- Provided records:

★ ★ ★

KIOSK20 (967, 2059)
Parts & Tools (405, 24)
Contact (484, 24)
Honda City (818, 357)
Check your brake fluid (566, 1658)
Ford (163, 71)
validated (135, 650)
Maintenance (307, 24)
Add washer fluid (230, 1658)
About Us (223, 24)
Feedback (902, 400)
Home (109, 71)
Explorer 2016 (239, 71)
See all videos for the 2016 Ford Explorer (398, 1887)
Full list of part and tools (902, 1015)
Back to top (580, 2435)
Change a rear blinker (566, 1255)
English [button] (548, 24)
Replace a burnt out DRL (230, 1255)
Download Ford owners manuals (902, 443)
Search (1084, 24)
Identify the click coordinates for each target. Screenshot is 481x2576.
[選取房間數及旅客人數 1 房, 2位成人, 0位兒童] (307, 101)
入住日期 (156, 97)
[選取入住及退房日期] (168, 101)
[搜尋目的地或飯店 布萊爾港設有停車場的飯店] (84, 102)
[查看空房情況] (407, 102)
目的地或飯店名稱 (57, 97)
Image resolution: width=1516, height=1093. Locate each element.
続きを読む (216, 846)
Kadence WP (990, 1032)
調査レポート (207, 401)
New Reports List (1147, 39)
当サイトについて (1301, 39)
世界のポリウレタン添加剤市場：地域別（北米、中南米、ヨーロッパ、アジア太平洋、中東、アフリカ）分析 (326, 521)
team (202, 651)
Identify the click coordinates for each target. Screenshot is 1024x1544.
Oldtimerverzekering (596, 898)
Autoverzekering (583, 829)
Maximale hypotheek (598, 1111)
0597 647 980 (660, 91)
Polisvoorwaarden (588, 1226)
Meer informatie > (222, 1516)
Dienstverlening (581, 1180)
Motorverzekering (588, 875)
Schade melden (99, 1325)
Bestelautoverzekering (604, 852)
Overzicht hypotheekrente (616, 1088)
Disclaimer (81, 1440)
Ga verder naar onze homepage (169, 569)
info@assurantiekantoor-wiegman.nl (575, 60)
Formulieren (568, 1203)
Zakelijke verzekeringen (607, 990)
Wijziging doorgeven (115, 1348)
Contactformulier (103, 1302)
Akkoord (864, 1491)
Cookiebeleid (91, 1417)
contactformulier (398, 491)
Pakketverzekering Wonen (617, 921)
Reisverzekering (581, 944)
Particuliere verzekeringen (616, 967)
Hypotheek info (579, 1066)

★ ★ ★

- Short task: Arrange every line of the material above as a numbered list and leave out any blank lines.

- Answer in full:
1. KIOSK20 (967, 2059)
2. Parts & Tools (405, 24)
3. Contact (484, 24)
4. Honda City (818, 357)
5. Check your brake fluid (566, 1658)
6. Ford (163, 71)
7. validated (135, 650)
8. Maintenance (307, 24)
9. Add washer fluid (230, 1658)
10. About Us (223, 24)
11. Feedback (902, 400)
12. Home (109, 71)
13. Explorer 2016 (239, 71)
14. See all videos for the 2016 Ford Explorer (398, 1887)
15. Full list of part and tools (902, 1015)
16. Back to top (580, 2435)
17. Change a rear blinker (566, 1255)
18. English [button] (548, 24)
19. Replace a burnt out DRL (230, 1255)
20. Download Ford owners manuals (902, 443)
21. Search (1084, 24)
22. Identify the click coordinates for each target. Screenshot is 481x2576.
23. [選取房間數及旅客人數 1 房, 2位成人, 0位兒童] (307, 101)
24. 入住日期 (156, 97)
25. [選取入住及退房日期] (168, 101)
26. [搜尋目的地或飯店 布萊爾港設有停車場的飯店] (84, 102)
27. [查看空房情況] (407, 102)
28. 目的地或飯店名稱 (57, 97)
29. Image resolution: width=1516, height=1093. Locate each element.
30. 続きを読む (216, 846)
31. Kadence WP (990, 1032)
32. 調査レポート (207, 401)
33. New Reports List (1147, 39)
34. 当サイトについて (1301, 39)
35. 世界のポリウレタン添加剤市場：地域別（北米、中南米、ヨーロッパ、アジア太平洋、中東、アフリカ）分析 (326, 521)
36. team (202, 651)
37. Identify the click coordinates for each target. Screenshot is 1024x1544.
38. Oldtimerverzekering (596, 898)
39. Autoverzekering (583, 829)
40. Maximale hypotheek (598, 1111)
41. 0597 647 980 (660, 91)
42. Polisvoorwaarden (588, 1226)
43. Meer informatie > (222, 1516)
44. Dienstverlening (581, 1180)
45. Motorverzekering (588, 875)
46. Schade melden (99, 1325)
47. Bestelautoverzekering (604, 852)
48. Overzicht hypotheekrente (616, 1088)
49. Disclaimer (81, 1440)
50. Ga verder naar onze homepage (169, 569)
51. info@assurantiekantoor-wiegman.nl (575, 60)
52. Formulieren (568, 1203)
53. Zakelijke verzekeringen (607, 990)
54. Wijziging doorgeven (115, 1348)
55. Contactformulier (103, 1302)
56. Akkoord (864, 1491)
57. Cookiebeleid (91, 1417)
58. contactformulier (398, 491)
59. Pakketverzekering Wonen (617, 921)
60. Reisverzekering (581, 944)
61. Particuliere verzekeringen (616, 967)
62. Hypotheek info (579, 1066)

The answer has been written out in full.